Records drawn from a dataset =
--------------------------------------------------

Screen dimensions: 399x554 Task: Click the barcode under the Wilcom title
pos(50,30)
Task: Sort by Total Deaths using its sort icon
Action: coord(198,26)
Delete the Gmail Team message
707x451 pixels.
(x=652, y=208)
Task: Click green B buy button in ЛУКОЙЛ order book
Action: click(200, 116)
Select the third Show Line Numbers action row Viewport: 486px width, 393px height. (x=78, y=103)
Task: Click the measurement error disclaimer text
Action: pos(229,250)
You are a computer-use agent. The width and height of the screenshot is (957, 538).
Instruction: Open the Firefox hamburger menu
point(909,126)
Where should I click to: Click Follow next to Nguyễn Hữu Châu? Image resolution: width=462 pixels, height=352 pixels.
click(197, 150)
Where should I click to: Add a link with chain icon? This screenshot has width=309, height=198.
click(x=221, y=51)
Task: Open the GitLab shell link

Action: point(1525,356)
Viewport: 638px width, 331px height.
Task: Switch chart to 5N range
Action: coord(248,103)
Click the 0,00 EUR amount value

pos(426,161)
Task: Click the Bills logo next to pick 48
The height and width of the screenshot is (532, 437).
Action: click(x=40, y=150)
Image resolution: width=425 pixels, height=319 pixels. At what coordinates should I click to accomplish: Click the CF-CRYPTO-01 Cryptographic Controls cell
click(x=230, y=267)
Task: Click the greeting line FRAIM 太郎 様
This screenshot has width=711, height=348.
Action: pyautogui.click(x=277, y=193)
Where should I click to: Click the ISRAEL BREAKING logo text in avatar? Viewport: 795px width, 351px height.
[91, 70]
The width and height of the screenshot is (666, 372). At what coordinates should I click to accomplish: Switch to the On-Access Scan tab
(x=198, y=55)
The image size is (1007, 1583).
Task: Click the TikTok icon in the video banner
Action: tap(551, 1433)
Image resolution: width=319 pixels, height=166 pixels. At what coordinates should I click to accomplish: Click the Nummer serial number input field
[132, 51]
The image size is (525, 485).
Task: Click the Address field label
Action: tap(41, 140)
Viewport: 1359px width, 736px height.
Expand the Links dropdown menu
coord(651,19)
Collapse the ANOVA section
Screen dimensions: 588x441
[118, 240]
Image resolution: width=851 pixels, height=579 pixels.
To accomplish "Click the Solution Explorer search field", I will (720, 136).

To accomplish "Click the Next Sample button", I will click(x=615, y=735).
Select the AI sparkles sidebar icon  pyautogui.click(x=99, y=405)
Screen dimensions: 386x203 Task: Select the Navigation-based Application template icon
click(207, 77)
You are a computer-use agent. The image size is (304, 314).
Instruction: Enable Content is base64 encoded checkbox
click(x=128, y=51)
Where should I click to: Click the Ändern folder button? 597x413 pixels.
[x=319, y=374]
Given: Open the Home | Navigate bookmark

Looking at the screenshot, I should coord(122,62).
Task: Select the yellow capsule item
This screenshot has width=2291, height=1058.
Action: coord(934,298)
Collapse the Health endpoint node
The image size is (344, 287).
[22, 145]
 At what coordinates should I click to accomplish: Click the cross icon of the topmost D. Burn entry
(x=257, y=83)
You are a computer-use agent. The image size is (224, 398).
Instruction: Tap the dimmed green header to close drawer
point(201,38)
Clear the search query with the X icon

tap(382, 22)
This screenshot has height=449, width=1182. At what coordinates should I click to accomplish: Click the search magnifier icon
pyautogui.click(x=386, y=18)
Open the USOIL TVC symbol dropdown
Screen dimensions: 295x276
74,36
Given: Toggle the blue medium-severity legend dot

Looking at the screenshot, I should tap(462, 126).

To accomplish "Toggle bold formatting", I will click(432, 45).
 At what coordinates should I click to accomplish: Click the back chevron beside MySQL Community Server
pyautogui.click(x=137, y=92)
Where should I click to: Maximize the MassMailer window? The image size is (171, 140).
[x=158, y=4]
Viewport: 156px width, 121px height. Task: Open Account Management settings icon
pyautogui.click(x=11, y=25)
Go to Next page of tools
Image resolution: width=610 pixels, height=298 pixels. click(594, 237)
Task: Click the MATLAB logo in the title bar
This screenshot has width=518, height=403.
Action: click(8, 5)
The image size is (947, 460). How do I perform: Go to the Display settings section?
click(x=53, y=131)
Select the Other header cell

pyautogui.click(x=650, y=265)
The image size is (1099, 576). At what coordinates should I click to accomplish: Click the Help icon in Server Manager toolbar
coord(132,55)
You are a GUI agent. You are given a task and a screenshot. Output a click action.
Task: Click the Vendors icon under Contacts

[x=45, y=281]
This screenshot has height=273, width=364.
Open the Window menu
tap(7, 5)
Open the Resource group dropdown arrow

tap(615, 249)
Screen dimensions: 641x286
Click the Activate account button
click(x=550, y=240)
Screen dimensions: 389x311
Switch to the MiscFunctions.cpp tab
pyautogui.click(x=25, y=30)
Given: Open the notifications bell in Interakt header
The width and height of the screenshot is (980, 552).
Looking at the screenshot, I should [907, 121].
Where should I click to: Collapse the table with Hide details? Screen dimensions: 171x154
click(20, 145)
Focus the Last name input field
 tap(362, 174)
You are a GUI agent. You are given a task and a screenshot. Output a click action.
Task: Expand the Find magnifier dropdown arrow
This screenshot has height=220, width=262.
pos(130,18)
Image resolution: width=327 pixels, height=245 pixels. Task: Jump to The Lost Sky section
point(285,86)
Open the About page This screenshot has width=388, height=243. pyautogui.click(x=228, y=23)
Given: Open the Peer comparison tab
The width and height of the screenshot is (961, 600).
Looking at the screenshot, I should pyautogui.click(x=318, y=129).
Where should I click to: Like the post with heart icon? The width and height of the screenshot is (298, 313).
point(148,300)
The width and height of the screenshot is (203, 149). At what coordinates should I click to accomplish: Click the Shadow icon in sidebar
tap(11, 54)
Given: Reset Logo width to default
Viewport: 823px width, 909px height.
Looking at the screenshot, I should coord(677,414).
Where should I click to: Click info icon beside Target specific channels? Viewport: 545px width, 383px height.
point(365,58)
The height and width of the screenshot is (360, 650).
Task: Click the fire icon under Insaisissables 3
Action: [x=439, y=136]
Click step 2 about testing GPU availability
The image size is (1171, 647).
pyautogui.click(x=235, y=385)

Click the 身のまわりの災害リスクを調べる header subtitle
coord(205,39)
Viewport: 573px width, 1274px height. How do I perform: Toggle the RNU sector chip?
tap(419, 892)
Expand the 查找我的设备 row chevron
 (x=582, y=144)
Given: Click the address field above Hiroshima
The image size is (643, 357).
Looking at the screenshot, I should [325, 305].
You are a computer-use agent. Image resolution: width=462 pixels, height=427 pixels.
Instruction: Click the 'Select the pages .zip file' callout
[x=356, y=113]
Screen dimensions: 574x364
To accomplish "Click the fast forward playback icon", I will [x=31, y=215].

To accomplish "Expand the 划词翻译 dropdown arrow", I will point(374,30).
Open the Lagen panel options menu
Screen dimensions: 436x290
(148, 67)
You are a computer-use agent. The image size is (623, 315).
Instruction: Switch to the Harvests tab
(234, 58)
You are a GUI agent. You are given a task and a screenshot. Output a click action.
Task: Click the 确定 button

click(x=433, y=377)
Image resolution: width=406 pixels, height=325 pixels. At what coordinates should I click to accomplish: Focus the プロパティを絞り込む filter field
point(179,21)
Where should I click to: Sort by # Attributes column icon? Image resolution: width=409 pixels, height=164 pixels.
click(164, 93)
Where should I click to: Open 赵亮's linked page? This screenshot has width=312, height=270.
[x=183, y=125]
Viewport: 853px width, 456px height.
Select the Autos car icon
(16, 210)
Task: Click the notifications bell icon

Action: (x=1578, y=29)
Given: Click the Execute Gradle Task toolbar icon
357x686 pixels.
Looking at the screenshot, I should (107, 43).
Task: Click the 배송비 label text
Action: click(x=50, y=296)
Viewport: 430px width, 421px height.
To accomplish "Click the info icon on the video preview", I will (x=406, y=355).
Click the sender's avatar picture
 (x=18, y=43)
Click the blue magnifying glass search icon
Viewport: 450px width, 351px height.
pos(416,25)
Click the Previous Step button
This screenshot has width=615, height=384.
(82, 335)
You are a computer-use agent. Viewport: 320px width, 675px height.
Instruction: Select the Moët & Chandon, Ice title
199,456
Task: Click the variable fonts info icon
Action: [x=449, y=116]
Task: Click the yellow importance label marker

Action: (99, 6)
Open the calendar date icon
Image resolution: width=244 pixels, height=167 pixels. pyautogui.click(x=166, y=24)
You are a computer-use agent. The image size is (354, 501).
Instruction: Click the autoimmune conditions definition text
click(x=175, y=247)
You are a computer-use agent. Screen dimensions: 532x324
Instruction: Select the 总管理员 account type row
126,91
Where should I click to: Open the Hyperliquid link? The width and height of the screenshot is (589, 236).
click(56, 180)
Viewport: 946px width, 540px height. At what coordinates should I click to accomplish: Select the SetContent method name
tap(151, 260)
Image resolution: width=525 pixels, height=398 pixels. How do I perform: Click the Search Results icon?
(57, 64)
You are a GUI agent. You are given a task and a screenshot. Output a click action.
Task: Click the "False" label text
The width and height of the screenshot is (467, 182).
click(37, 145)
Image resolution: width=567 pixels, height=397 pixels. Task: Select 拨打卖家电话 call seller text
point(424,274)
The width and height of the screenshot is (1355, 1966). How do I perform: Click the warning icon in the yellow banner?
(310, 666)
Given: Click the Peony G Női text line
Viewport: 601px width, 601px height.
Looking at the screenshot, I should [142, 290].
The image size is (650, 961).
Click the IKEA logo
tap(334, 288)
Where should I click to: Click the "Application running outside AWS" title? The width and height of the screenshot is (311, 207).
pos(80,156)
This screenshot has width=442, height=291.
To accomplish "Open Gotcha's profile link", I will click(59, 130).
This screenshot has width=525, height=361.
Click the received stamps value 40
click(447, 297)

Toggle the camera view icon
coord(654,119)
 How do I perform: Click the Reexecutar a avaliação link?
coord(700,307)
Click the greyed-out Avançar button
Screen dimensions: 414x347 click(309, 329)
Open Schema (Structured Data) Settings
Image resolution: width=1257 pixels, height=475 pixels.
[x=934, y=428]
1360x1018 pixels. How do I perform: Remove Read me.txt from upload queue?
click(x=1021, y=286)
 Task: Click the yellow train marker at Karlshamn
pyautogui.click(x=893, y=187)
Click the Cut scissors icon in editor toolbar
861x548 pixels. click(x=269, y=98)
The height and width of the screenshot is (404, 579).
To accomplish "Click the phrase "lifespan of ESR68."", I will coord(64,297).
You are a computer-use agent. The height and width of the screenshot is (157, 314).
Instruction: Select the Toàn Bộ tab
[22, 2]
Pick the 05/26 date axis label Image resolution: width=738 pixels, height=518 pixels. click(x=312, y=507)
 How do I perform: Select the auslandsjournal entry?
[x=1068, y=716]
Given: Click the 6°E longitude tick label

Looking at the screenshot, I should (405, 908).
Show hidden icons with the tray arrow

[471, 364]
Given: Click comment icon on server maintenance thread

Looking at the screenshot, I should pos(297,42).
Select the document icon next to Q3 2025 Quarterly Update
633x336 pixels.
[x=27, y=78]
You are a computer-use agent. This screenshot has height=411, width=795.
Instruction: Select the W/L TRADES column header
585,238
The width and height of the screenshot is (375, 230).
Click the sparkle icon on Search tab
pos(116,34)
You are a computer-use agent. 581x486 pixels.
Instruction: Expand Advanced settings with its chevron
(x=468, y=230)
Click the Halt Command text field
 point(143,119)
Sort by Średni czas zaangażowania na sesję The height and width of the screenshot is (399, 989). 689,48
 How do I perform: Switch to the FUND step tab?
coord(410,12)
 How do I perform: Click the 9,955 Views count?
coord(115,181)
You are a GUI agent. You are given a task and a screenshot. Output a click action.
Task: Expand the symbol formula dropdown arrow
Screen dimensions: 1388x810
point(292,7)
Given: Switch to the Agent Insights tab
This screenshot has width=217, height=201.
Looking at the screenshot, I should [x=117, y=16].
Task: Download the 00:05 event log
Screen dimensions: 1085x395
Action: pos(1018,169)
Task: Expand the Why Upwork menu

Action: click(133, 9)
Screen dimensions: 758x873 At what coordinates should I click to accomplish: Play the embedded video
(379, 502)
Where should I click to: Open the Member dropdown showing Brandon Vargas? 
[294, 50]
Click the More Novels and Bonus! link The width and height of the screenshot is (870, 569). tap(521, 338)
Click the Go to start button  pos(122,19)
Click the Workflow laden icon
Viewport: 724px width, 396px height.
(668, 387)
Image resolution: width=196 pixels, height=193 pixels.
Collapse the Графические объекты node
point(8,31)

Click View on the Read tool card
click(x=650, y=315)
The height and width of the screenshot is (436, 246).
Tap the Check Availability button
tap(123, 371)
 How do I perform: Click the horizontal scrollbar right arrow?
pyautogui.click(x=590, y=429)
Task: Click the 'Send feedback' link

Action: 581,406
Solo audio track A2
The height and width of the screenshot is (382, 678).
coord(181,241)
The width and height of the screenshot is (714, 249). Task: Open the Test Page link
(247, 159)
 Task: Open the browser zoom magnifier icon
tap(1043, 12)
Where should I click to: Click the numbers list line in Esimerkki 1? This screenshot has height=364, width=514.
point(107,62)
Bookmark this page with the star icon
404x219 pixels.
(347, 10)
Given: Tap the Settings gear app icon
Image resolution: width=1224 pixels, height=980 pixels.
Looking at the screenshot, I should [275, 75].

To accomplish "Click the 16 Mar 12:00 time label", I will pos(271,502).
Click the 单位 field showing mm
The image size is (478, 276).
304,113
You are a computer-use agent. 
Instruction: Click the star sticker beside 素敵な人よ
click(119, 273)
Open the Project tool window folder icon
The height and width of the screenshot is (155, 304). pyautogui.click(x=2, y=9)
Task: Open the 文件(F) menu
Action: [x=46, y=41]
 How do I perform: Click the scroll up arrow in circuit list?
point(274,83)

--------------------------------------------------

WORK TO BE COMPLETED = Look back at the entries above and repeat, unchanged, every line from the line holding "Where should I click to: Open the Member" through the line holding "Click the More".

RESULT BELOW =
Where should I click to: Open the Member dropdown showing Brandon Vargas? 
[294, 50]
Click the More Novels and Bonus! link The width and height of the screenshot is (870, 569). tap(521, 338)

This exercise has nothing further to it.